Page extract:
Where, E_S and E_C are the percentage of element present in fumes of experimental electrode and conventional electrodes respectively.

3 Results and Discussion

Figure 2 shows the variation of FFR and Cr(VI) concentration for conventional as well as experimental electrodes. The FFR of 0.14 g/min and Cr(VI) concentration of 0.036 mg/m³ were observed for the conventional electrode. From Figure 2, it was observed that the addition of TiO₂ nano particles have significantly reduced welding fumes as well as the Cr(VI) concentration compared to conventional electrode and an average reduction was found to be 11% and 36% respectively. It was interestingly noted that, among the experimental electrodes, even at the lowest level of substitution of nano TiO₂ (i.e. 20%), 39% of Cr(VI) reduction was observed. This behaviour was due to the enhanced deoxidization offered by the nano Ti particles, and thereby prevented the oxidation of elements having lesser deoxidization strength such as Cr, Ni, Fe and Mn. This improved the mass transfer efficiency and the recovery of the corresponding elements in the weld deposit as presented in the Table 3. Thus, in case of Cr, the element available for ozone enhanced oxidation to its higher valencies became less.

Figure 2

FFR and Cr(VI) concentration

Table 3

Ozone concentration of fumes, mass transfer coefficient and weld metal recovery during welding

Electrode	Oz (ppm)	Mass transfer coeffecient- η (%)				Weld Metal Recovery (%)

		Cr	Fe	Ni	Mn	Cr	Fe	Ni	Mn
C	0.32	75.25	88.85	90.23	23.99	91.97	95.8	86.4	41.03
E1	0.22	77.52	89.25	92.56	26.52	94.5	95.95	91	42.95
E2	0.26	80.22	90.56	94.56	27.96	96	98.01	92.6	46
E3	0.26	81.53	91.25	96.25	30	97.9	99	94.2	49
E4	0.28	82.26	92.23	97.56	31.25	100	100	96.3	51.06
E5	0.20	81.67	90.25	95.62	29.88	98.2	97.95	95	49.98

With an increase of nano TiO₂ content in the flux up to 80% (E4), the FFR decreased drastically, whereas the Cr(VI) concentrations increased. This was due to the fact that the decrease in fumes in the vicinity of the welding arc increased the exposure of UV rays favouring ozone enhanced oxidation of Cr to its higher valency. The ozone concentrations during welding of the electrodes are given in Table 3.

The final experimental electrode E5 showed an increase in FFR with decrease in Cr(VI) as different from the trend exhibited in E1 to E4. This was due to the fact that the higher quantity of nano TiO₂ present in the flux increased the reactivity during welding. Even though the improved deoxidization potential of nano sized Ti favoured the reduction of FFR from E1 to E4, it reached the maximum limit of fume suppression at E4 followed by emitting the element Ti in the welding fumes due to the excess reactivity at E5. This was confirmed by the constituent analysis of welding fumes, and the results are shown in Figure 2.

Given task:
Please continue the passage on welding fumes and Cr(VI) from nano TiO₂ electrodes, picking up right after its final sentence.

Material shown:
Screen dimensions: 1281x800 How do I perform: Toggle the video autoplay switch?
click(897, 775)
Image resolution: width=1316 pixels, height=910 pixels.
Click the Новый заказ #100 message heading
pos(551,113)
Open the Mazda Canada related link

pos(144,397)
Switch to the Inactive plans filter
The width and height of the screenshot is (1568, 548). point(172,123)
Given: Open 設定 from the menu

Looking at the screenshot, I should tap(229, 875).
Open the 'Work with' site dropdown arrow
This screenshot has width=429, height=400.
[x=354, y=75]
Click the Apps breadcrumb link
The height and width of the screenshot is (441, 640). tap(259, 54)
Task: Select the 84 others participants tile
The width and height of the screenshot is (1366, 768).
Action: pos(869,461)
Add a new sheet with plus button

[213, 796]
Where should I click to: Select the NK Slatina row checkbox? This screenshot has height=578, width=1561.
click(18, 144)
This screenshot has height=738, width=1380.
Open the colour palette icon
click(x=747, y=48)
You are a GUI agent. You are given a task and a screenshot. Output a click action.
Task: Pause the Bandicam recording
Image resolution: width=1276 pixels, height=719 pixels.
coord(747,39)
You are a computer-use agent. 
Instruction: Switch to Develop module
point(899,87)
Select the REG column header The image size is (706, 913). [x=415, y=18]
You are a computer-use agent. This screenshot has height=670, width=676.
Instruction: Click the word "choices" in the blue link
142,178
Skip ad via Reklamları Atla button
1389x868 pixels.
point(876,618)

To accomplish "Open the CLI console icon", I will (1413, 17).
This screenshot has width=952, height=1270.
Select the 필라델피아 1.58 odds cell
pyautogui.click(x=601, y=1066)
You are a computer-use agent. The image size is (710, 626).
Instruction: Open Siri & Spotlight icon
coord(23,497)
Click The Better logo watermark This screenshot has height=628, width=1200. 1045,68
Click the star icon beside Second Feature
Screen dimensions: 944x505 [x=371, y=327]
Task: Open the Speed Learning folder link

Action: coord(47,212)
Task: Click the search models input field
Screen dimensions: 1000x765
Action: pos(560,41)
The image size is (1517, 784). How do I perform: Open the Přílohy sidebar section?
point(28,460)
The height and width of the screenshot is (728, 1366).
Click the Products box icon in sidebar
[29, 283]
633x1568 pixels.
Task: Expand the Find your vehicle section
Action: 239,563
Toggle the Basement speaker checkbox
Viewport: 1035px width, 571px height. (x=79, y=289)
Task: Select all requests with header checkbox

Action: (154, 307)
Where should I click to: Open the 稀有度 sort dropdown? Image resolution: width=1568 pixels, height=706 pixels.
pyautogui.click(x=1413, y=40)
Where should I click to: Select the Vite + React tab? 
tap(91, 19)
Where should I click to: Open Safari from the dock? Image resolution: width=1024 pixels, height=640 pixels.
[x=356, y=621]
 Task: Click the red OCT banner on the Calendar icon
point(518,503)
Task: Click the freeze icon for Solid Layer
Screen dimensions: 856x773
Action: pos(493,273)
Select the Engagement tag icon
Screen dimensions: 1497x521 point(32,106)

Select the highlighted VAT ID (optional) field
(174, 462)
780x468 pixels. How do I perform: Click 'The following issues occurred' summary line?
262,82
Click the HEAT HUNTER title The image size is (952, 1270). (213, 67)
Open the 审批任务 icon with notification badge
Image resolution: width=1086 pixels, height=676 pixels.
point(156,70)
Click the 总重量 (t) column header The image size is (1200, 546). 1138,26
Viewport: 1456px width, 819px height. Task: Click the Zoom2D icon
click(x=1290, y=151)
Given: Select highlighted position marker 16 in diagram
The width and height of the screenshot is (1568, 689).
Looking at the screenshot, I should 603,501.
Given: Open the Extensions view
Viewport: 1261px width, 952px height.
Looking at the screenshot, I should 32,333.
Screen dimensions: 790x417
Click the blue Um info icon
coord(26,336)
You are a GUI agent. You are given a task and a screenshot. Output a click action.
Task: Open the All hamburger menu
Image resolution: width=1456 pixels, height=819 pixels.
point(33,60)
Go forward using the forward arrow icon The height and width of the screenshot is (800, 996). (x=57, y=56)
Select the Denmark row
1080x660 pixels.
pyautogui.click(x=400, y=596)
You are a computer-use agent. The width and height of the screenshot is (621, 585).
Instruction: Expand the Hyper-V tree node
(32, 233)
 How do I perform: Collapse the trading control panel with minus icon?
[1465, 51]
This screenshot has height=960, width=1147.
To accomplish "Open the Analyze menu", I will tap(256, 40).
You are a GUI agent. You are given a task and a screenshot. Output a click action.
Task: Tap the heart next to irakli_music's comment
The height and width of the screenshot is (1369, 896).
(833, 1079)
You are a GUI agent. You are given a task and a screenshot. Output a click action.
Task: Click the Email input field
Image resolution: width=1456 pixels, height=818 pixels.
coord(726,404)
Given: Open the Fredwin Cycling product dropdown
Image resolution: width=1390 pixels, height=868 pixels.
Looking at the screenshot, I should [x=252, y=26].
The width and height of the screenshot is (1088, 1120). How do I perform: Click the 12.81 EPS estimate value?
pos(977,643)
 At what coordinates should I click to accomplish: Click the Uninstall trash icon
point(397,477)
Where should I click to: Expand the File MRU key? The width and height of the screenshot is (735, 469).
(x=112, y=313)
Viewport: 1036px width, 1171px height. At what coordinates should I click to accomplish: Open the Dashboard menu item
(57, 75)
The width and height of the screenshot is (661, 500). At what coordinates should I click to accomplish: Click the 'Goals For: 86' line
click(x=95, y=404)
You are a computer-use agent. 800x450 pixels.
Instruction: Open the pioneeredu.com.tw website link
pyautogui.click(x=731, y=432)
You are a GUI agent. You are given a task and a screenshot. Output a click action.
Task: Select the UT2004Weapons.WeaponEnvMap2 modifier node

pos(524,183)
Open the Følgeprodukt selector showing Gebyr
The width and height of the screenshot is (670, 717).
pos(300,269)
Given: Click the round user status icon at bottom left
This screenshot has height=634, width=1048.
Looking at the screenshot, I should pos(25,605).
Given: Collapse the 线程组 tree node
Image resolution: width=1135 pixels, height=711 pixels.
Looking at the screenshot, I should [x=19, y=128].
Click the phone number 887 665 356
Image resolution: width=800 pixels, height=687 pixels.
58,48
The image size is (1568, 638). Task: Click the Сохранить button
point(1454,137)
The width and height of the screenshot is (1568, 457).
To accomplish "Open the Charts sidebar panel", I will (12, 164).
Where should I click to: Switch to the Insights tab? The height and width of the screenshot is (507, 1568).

Result of the task:
3.1 Mass Transfer and weld metal recovery

Figure 3 shows the variation of mass transfer coefficient (η) and weld metal recovery(WMR) for the experimental and conventional electrodes. The η and the WMR portrayed the same trend in their variations for nano TiO₂ additions to the welding electrode. The mass transfer coefficients of the elements Ni,Fe, Cr and Mn were in the range of 90-95%, 88-90%, 75-82% and 23-30% respectively. Whereas, the weld metal recovery of the corresponding elements were in the range of 86-95%, 95-97%, 91-98% and 41-50%. The main factor guiding the transfer of element was the oxygen affinity of the element subjected to oxidation from the welding electrode [44]. Whereas the WMR was the percentage recovery of the elements in the weldment after welding, and the variation of percentage WMR among the elements was due to their melting and boiling points of the corresponding elements taken into consideration [5].

Figure 3

Mass transfer coefficient and weld metal recovery

Addition of nano TiO₂ till 80% gave maximum WMR and η for all the elements among the experimental electrodes. This is due to the higher deoxidization offered by the nano TiO₂ at E4 resulting in efficient transfer and deposition of elements during welding. Even though a slender decrease in η and WMR were observed for E5 due to the excess reactivity offered by nano TiO₂ compared to E4, all the experimental electrodes showed better η and WMR.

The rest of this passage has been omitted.